-- start of RECORDS FOR PROCESSING --

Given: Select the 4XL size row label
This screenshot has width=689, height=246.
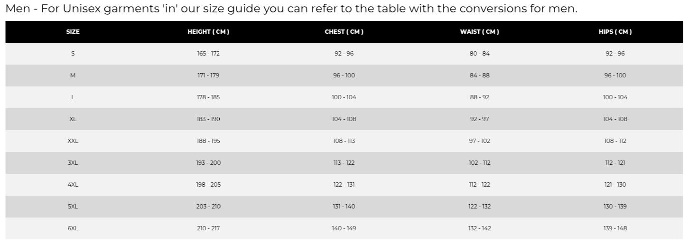Looking at the screenshot, I should [73, 185].
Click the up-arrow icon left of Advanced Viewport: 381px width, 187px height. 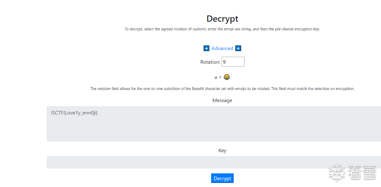[x=206, y=48]
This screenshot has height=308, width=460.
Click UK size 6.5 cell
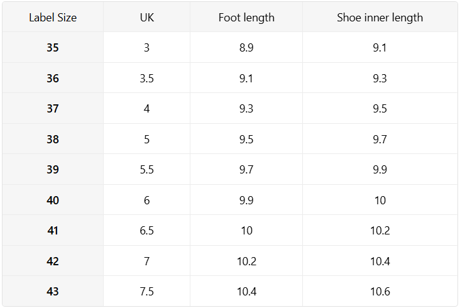pos(146,231)
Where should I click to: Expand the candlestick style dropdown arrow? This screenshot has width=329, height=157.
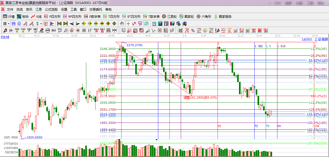pyautogui.click(x=41, y=24)
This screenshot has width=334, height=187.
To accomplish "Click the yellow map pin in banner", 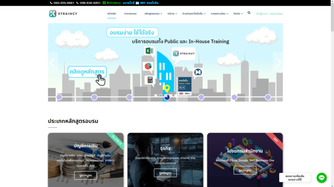I will click(x=167, y=88).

-- end of RECORDS FOR PROCESSING --

Extract the lines of the listing starting at the one containing "This screenshot has height=308, width=460." and ending at the one containing "pyautogui.click(x=41, y=24)", copying them without any change. Omit the pictures from your answer.

This screenshot has height=308, width=460.
Click UK size 6.5 cell
pos(146,231)
Where should I click to: Expand the candlestick style dropdown arrow? This screenshot has width=329, height=157.
pyautogui.click(x=41, y=24)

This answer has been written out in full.